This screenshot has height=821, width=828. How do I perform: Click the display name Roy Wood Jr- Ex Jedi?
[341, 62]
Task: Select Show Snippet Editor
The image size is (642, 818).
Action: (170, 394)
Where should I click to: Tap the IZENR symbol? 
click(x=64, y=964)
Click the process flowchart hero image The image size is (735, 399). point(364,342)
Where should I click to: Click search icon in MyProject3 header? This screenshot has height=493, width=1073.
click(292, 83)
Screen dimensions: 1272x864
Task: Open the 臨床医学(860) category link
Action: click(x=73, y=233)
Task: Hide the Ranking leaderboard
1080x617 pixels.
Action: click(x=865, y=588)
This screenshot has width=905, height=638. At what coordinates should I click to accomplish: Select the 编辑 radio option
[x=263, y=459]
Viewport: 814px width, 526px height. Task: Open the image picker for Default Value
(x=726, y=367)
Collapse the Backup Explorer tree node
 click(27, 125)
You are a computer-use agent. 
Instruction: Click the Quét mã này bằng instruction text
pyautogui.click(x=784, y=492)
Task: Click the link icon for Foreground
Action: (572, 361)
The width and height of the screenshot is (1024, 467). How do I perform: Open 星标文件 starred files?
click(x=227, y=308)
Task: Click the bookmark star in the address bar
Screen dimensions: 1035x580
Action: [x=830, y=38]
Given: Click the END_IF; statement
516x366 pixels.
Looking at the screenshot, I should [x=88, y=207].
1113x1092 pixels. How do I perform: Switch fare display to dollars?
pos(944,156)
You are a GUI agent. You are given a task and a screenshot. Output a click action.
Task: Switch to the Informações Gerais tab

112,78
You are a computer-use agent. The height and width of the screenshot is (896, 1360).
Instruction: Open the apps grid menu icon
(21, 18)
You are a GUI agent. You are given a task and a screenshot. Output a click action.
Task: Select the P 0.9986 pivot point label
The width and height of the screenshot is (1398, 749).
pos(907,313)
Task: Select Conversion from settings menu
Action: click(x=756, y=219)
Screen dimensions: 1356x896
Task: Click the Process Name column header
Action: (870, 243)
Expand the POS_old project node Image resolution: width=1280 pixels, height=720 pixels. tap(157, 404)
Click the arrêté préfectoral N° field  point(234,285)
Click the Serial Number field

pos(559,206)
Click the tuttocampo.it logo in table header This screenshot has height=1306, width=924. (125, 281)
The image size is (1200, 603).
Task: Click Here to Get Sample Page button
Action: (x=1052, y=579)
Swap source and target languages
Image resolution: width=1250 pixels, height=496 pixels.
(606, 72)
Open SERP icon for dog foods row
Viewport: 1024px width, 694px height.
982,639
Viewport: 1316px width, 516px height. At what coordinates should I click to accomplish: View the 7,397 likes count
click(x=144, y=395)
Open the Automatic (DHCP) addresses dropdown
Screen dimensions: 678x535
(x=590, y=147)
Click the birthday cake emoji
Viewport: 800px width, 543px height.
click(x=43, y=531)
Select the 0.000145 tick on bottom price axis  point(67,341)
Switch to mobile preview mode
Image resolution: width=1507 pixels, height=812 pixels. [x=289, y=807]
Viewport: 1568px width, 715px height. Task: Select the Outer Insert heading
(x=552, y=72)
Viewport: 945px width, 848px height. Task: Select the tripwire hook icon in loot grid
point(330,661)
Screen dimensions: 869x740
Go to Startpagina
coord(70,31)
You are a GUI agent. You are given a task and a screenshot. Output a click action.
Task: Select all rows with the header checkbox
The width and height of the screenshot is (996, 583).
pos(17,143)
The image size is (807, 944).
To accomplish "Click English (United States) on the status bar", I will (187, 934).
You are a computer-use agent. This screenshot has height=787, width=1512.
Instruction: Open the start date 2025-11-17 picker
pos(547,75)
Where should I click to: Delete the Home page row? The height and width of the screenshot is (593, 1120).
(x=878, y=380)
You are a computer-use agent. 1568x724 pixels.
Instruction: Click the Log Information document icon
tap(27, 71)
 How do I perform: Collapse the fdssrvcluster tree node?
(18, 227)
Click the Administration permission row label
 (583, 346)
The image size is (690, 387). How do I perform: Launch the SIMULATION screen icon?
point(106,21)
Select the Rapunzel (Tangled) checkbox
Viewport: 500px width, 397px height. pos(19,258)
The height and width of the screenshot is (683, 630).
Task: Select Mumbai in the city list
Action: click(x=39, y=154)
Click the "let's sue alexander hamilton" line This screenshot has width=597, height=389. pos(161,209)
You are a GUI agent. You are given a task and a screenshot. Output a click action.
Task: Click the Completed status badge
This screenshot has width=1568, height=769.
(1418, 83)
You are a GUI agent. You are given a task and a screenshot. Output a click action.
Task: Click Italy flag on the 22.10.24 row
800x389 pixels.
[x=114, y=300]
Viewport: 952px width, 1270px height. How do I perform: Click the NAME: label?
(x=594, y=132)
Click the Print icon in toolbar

### WHAT YOU ARE ASKED TO DO:
Write out each record again, keeping every word as it is.

### TASK SOLUTION:
This screenshot has height=821, width=828. How do I perform: Click the display name Roy Wood Jr- Ex Jedi?
[341, 62]
Task: Select Show Snippet Editor
The image size is (642, 818).
Action: (170, 394)
Where should I click to: Tap the IZENR symbol? 
click(x=64, y=964)
Click the process flowchart hero image The image size is (735, 399). point(364,342)
Where should I click to: Click search icon in MyProject3 header? This screenshot has height=493, width=1073.
click(292, 83)
Screen dimensions: 1272x864
Task: Open the 臨床医学(860) category link
Action: click(x=73, y=233)
Task: Hide the Ranking leaderboard
1080x617 pixels.
Action: click(x=865, y=588)
This screenshot has width=905, height=638. At what coordinates should I click to accomplish: Select the 编辑 radio option
[x=263, y=459]
Viewport: 814px width, 526px height. Task: Open the image picker for Default Value
(x=726, y=367)
Collapse the Backup Explorer tree node
 click(27, 125)
You are a computer-use agent. 
Instruction: Click the Quét mã này bằng instruction text
pyautogui.click(x=784, y=492)
Task: Click the link icon for Foreground
Action: (572, 361)
The width and height of the screenshot is (1024, 467). How do I perform: Open 星标文件 starred files?
click(x=227, y=308)
Task: Click the bookmark star in the address bar
Screen dimensions: 1035x580
Action: [x=830, y=38]
Given: Click the END_IF; statement
516x366 pixels.
Looking at the screenshot, I should [x=88, y=207].
1113x1092 pixels. How do I perform: Switch fare display to dollars?
pos(944,156)
You are a GUI agent. You are given a task and a screenshot. Output a click action.
Task: Switch to the Informações Gerais tab

112,78
You are a computer-use agent. The height and width of the screenshot is (896, 1360).
Instruction: Open the apps grid menu icon
(21, 18)
You are a GUI agent. You are given a task and a screenshot. Output a click action.
Task: Select the P 0.9986 pivot point label
The width and height of the screenshot is (1398, 749).
pos(907,313)
Task: Select Conversion from settings menu
Action: click(x=756, y=219)
Screen dimensions: 1356x896
Task: Click the Process Name column header
Action: (870, 243)
Expand the POS_old project node Image resolution: width=1280 pixels, height=720 pixels. tap(157, 404)
Click the arrêté préfectoral N° field  point(234,285)
Click the Serial Number field

pos(559,206)
Click the tuttocampo.it logo in table header This screenshot has height=1306, width=924. (125, 281)
The image size is (1200, 603).
Task: Click Here to Get Sample Page button
Action: (x=1052, y=579)
Swap source and target languages
Image resolution: width=1250 pixels, height=496 pixels.
(606, 72)
Open SERP icon for dog foods row
Viewport: 1024px width, 694px height.
982,639
Viewport: 1316px width, 516px height. At what coordinates should I click to accomplish: View the 7,397 likes count
click(x=144, y=395)
Open the Automatic (DHCP) addresses dropdown
Screen dimensions: 678x535
(x=590, y=147)
Click the birthday cake emoji
Viewport: 800px width, 543px height.
click(x=43, y=531)
Select the 0.000145 tick on bottom price axis  point(67,341)
Switch to mobile preview mode
Image resolution: width=1507 pixels, height=812 pixels. [x=289, y=807]
Viewport: 1568px width, 715px height. Task: Select the Outer Insert heading
(x=552, y=72)
Viewport: 945px width, 848px height. Task: Select the tripwire hook icon in loot grid
point(330,661)
Screen dimensions: 869x740
Go to Startpagina
coord(70,31)
You are a GUI agent. You are given a task and a screenshot. Output a click action.
Task: Select all rows with the header checkbox
The width and height of the screenshot is (996, 583).
pos(17,143)
The image size is (807, 944).
To accomplish "Click English (United States) on the status bar", I will (187, 934).
You are a computer-use agent. This screenshot has height=787, width=1512.
Instruction: Open the start date 2025-11-17 picker
pos(547,75)
Where should I click to: Delete the Home page row? The height and width of the screenshot is (593, 1120).
(x=878, y=380)
You are a computer-use agent. 1568x724 pixels.
Instruction: Click the Log Information document icon
tap(27, 71)
 How do I perform: Collapse the fdssrvcluster tree node?
(18, 227)
Click the Administration permission row label
 (583, 346)
The image size is (690, 387). How do I perform: Launch the SIMULATION screen icon?
point(106,21)
Select the Rapunzel (Tangled) checkbox
Viewport: 500px width, 397px height. pos(19,258)
The height and width of the screenshot is (683, 630).
Task: Select Mumbai in the city list
Action: click(x=39, y=154)
Click the "let's sue alexander hamilton" line This screenshot has width=597, height=389. pos(161,209)
You are a GUI agent. You are given a task and a screenshot. Output a click action.
Task: Click the Completed status badge
This screenshot has width=1568, height=769.
(1418, 83)
You are a GUI agent. You are given a task and a screenshot. Output a click action.
Task: Click Italy flag on the 22.10.24 row
800x389 pixels.
[x=114, y=300]
Viewport: 952px width, 1270px height. How do I perform: Click the NAME: label?
(x=594, y=132)
Click the Print icon in toolbar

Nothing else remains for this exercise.